Nach Schaffung des erwähnten Vorschuß- und Zuschußfonds wird es möglich sein, auch diesen bisher nicht geförderten Gruppen Ausbildungsbeihilfen zu gewähren.
Die Frage der Härtefälle bei den Studenten wird, wenn man erst einen gewissen Begriff davon hat, unter welchen Voraussetzungen Härtefälle anzuerkennen sind, bei den Richtlinien zu Tit. 625 erledigt werden.
In Ziffer 7 der Großen Anfrage Drucksache 1967 ist nach den politischen Häftlingen unter den geflüchteten Studenten und Schülern gefragt. Bisher sind 248 politische Häftlinge unter den Studenten gezählt worden. Die Zahl unter den Schülern konnte nicht ermittelt werden.
Die politischen Häftlinge unter den Studenten haben aus Tit. 625 Sonder Beihilfen erhalten. Freizeiten wurden für sie mit Mitteln des Bundesministeriums für gesamtdeutsche Fragen abgehalten. Die politischen Häftlinge unter den Schülern werden in einem in Göttingen eingerichteten
und vom niedersächsischen Kultusministerium finanzierten Sonderkursus auf das Abitur vorbereitet.

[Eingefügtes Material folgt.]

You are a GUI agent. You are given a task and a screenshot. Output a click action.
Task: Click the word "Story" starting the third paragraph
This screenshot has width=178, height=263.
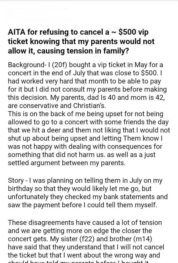(x=15, y=181)
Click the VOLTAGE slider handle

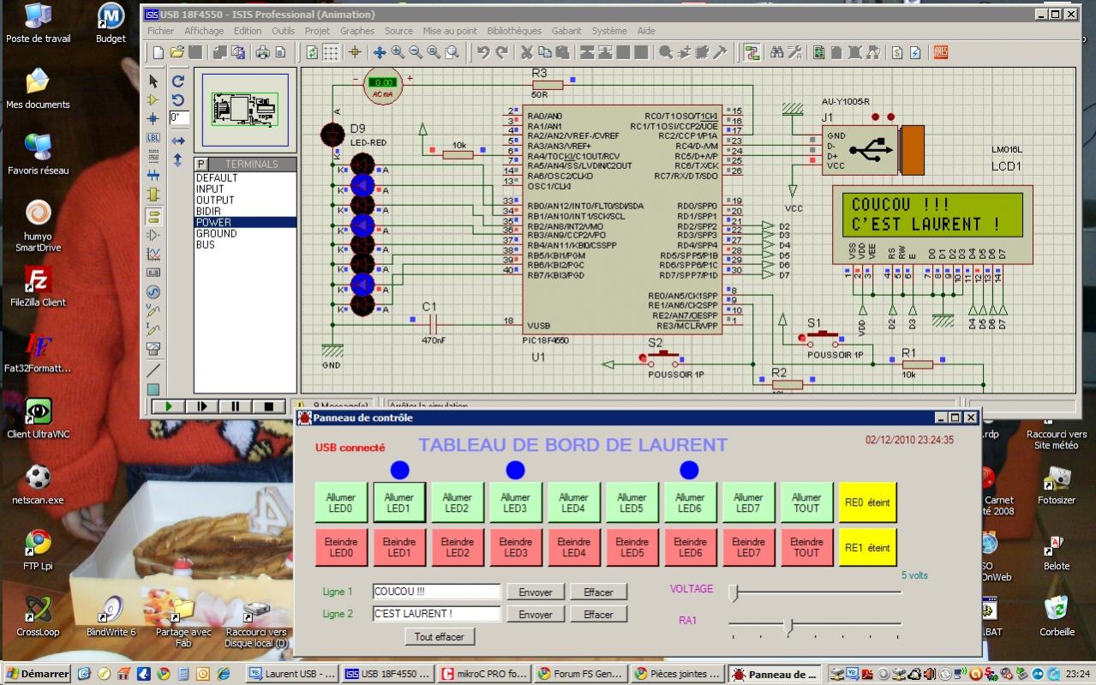click(733, 592)
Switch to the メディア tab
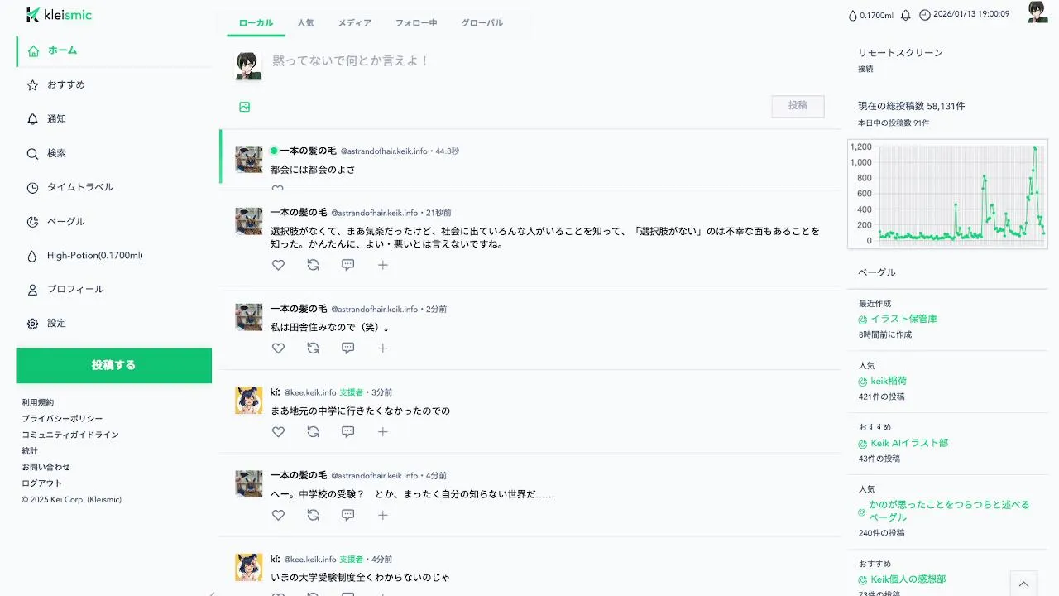This screenshot has height=596, width=1059. click(354, 23)
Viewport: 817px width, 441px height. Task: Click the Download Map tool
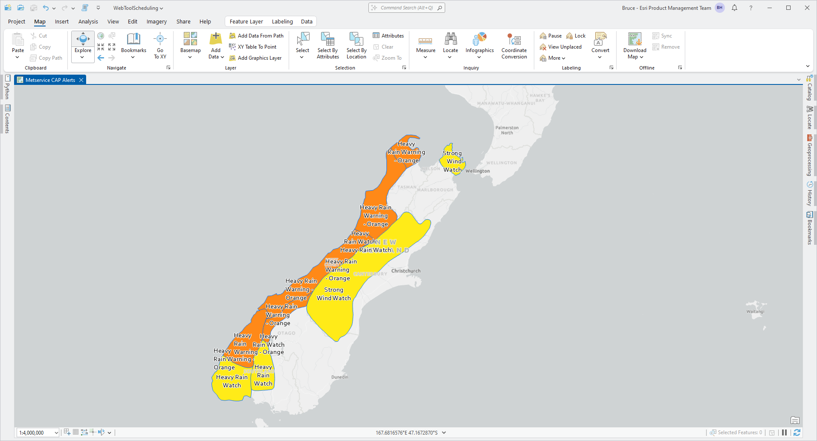pos(634,45)
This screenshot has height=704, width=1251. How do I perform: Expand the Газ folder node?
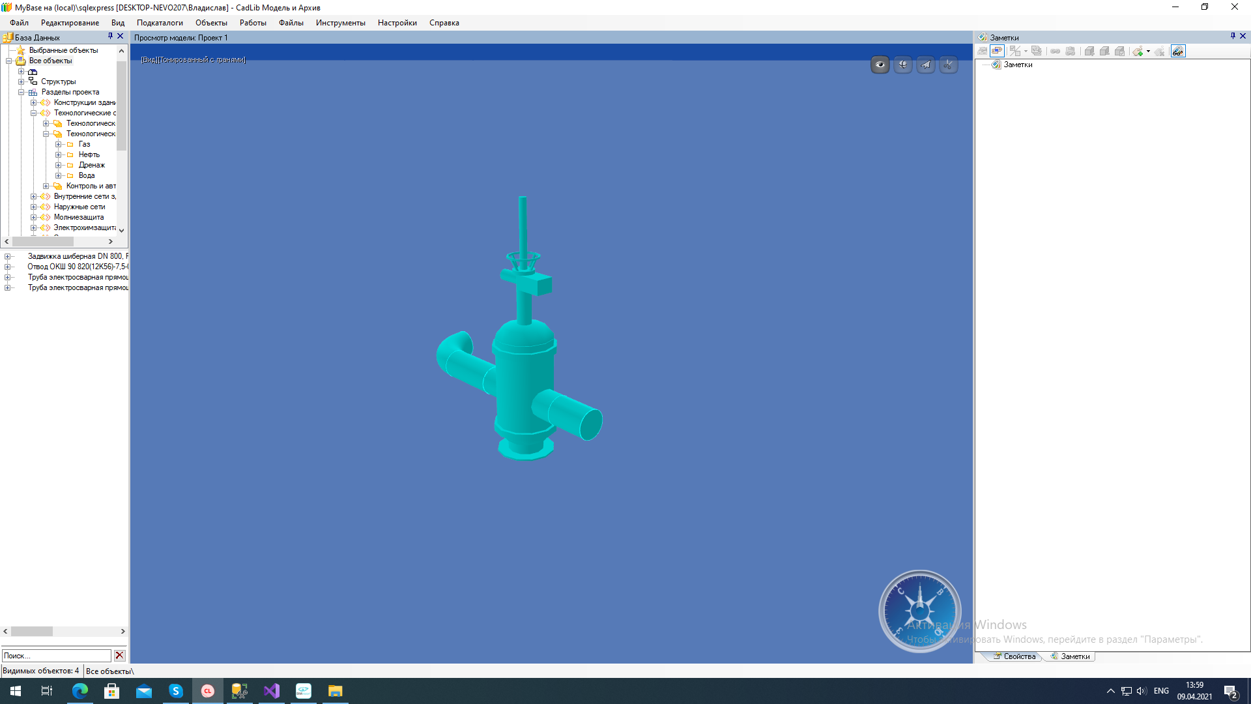tap(58, 144)
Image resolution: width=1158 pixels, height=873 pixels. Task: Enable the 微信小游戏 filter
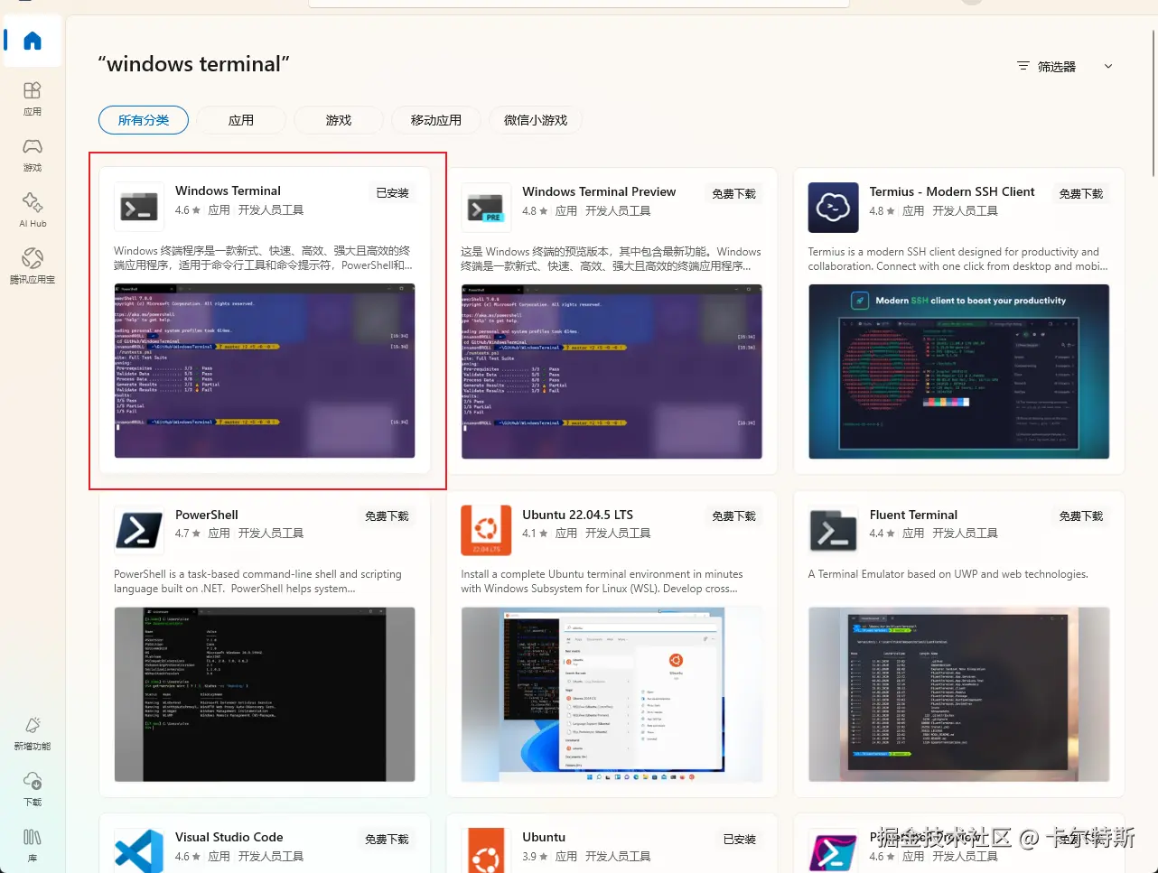point(535,119)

Ich darf zum Schluß auf die in Ziffer 9 der Drucksache 1967 gestellte Frage eingehen. Hier wird gefragt, ob sich die Bundesregierung der Bedeutung des Problems der jugendlichen Flüchtlinge in der Bundesrepublik bei der Auseinandersetzung mit dem Kommunismus bewußt sei. Ich glaube, daß aus meinen Ausführungen hervorgeht, daß die Bundesregierung diese Frage mit einem eindeutigen Ja beantwortet. Selbstverständlich genügen materielle Sicherungen allein nicht, um junge Menschen gegen kommunistische Einflüsse zu sichern. Aber zunächst geht es doch einmal darum, den Studenten und Schülern mit den materiellen Sicherungen zugleich auch die Voraussetzung für ihre Ausbildung zu geben und ihnen damit zu einem eigenen festen Standort im Leben zu verhelfen. Erreichen die jugendlichen Flüchtlinge ihr Ausbildungsziel und damit eine gesicherte Position, so werden sie nicht nur krisenfest sein, sondern es wird damit dem deutschen Volk auch eine ganz besondere geistige Substanz erhalten, die wir gerade unter diesen jungen Menschen zu unserer Freude immer wieder feststellen können. Das Erlebnis einer jahrelangen Unfreiheit und Unterdrückung hat in ihnen in ganz besonderer Weise jene nüchterne Wachheit der Beobachtung und abseits von jedem müden Skeptizismus jene Gabe zu einer objektivierenden Kritik entwickelt, die mir eine der ersten Voraussetzungen und eines der wesentlichsten Elemente der Bekämpfung des Kommunismus und für die Entwicklung einer echten demokratischen Lebensform zu sein scheint.